Problem to solve: Look through the material below and copy exactly the lines from the line with "This screenshot has width=1408, height=728." to the line with "This screenshot has width=1024, height=685.", those two lines included.

(Beginning of Data provided)

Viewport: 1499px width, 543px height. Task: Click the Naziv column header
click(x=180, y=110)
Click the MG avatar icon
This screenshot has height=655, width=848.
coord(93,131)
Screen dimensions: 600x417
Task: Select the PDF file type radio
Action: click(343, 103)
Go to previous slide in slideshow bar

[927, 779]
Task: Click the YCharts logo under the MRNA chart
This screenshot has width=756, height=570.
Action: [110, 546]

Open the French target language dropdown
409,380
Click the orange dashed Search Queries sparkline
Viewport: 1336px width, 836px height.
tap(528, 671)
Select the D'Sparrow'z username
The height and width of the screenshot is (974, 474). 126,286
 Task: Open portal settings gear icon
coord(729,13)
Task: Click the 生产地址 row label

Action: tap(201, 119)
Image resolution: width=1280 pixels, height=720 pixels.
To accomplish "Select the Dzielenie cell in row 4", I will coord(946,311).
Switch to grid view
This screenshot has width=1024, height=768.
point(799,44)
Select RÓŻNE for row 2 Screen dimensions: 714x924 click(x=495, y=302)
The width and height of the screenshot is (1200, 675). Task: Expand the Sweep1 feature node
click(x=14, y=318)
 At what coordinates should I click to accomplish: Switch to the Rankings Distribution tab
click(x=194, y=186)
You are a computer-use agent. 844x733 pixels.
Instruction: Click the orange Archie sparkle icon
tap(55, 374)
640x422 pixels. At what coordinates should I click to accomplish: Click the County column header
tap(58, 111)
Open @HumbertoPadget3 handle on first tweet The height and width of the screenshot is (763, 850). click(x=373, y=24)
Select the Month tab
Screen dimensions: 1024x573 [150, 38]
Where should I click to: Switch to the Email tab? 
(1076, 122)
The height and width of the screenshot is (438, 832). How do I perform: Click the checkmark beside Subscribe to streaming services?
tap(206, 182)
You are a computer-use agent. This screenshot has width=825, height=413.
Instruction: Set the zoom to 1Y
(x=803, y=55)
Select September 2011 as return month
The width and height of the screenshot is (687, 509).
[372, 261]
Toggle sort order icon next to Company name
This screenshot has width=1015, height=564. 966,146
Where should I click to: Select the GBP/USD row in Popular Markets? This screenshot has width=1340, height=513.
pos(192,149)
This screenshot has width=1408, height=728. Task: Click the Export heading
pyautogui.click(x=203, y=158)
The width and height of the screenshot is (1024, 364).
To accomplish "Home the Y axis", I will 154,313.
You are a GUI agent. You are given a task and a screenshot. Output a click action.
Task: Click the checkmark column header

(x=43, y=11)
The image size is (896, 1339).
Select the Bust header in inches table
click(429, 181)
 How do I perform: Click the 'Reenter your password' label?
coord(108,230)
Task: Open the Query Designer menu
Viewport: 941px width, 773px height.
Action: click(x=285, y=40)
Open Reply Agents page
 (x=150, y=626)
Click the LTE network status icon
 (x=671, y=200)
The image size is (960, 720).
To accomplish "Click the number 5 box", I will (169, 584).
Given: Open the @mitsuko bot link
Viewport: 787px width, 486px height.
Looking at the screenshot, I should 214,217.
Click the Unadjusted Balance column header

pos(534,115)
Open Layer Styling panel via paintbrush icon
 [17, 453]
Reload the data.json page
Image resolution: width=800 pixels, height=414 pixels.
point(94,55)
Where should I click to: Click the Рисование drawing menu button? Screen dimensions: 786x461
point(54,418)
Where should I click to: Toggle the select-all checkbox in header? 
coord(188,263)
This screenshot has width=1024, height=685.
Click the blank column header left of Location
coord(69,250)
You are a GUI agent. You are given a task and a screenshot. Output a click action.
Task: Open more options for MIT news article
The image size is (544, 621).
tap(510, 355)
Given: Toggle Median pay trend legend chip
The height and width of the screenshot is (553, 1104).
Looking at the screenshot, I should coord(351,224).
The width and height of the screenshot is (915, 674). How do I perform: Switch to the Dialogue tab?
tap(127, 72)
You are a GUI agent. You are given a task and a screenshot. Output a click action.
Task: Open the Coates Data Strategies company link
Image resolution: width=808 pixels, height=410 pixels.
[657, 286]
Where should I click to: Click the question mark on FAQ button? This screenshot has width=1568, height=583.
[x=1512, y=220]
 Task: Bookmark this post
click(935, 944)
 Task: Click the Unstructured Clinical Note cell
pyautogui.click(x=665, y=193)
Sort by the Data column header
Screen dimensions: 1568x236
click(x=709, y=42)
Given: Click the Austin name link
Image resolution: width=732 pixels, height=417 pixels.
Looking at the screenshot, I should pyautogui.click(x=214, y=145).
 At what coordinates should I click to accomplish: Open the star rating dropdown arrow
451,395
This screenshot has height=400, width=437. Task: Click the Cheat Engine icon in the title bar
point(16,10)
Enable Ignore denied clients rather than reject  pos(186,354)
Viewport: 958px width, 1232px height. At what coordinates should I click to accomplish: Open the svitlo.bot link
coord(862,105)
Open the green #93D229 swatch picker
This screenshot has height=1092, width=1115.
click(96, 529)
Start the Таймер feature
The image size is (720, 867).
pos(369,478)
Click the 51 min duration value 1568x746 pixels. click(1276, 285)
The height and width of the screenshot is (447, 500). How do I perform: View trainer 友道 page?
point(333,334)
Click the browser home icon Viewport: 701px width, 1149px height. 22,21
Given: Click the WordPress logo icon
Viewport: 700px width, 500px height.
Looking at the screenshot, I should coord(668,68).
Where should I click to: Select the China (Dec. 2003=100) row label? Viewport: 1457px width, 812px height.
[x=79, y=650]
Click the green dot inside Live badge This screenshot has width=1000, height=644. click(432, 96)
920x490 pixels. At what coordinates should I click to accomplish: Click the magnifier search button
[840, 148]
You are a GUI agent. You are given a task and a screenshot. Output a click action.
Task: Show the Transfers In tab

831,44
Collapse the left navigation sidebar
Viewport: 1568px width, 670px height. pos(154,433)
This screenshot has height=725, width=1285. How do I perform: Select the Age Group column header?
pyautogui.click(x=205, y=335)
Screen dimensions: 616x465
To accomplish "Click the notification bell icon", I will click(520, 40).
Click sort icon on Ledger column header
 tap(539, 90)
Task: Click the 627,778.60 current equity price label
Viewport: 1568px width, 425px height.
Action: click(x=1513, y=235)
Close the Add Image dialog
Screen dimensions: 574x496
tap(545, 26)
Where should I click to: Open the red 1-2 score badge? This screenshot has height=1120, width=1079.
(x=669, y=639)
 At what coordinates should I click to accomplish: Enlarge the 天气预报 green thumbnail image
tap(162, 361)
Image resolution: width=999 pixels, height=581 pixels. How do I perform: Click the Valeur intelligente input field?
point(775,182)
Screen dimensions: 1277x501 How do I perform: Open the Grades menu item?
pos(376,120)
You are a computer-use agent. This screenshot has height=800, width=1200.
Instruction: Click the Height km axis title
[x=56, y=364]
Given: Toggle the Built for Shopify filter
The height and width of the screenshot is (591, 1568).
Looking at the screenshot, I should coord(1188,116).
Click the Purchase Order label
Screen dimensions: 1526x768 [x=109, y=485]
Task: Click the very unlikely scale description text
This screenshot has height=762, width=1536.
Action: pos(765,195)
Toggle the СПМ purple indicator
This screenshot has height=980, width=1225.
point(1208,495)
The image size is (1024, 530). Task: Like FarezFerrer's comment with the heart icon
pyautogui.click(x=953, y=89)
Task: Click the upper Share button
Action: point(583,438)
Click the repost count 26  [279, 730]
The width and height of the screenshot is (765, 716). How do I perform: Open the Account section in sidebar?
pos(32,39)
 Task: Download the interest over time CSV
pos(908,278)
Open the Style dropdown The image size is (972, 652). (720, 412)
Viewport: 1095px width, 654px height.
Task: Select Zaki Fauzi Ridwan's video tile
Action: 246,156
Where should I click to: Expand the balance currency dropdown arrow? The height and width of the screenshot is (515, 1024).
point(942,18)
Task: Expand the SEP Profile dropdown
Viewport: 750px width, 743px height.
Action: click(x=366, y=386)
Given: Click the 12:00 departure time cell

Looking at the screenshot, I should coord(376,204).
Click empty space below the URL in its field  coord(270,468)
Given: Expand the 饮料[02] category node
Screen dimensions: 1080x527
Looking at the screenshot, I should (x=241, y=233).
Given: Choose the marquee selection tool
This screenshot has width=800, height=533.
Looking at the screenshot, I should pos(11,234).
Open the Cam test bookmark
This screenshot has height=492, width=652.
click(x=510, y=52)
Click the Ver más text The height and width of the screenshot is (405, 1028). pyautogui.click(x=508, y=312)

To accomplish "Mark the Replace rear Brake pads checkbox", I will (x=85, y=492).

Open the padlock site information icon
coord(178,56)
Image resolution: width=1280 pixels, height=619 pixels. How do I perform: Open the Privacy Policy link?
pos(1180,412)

(End of Data provided)

Solved exercise:
This screenshot has width=1408, height=728. Task: Click the Export heading
pyautogui.click(x=203, y=158)
The width and height of the screenshot is (1024, 364).
To accomplish "Home the Y axis", I will 154,313.
You are a GUI agent. You are given a task and a screenshot. Output a click action.
Task: Click the checkmark column header

(x=43, y=11)
The image size is (896, 1339).
Select the Bust header in inches table
click(429, 181)
 How do I perform: Click the 'Reenter your password' label?
coord(108,230)
Task: Open the Query Designer menu
Viewport: 941px width, 773px height.
Action: click(x=285, y=40)
Open Reply Agents page
 (x=150, y=626)
Click the LTE network status icon
 (x=671, y=200)
The image size is (960, 720).
To accomplish "Click the number 5 box", I will (169, 584).
Given: Open the @mitsuko bot link
Viewport: 787px width, 486px height.
Looking at the screenshot, I should 214,217.
Click the Unadjusted Balance column header

pos(534,115)
Open Layer Styling panel via paintbrush icon
 [17, 453]
Reload the data.json page
Image resolution: width=800 pixels, height=414 pixels.
point(94,55)
Where should I click to: Click the Рисование drawing menu button? Screen dimensions: 786x461
point(54,418)
Where should I click to: Toggle the select-all checkbox in header? 
coord(188,263)
This screenshot has width=1024, height=685.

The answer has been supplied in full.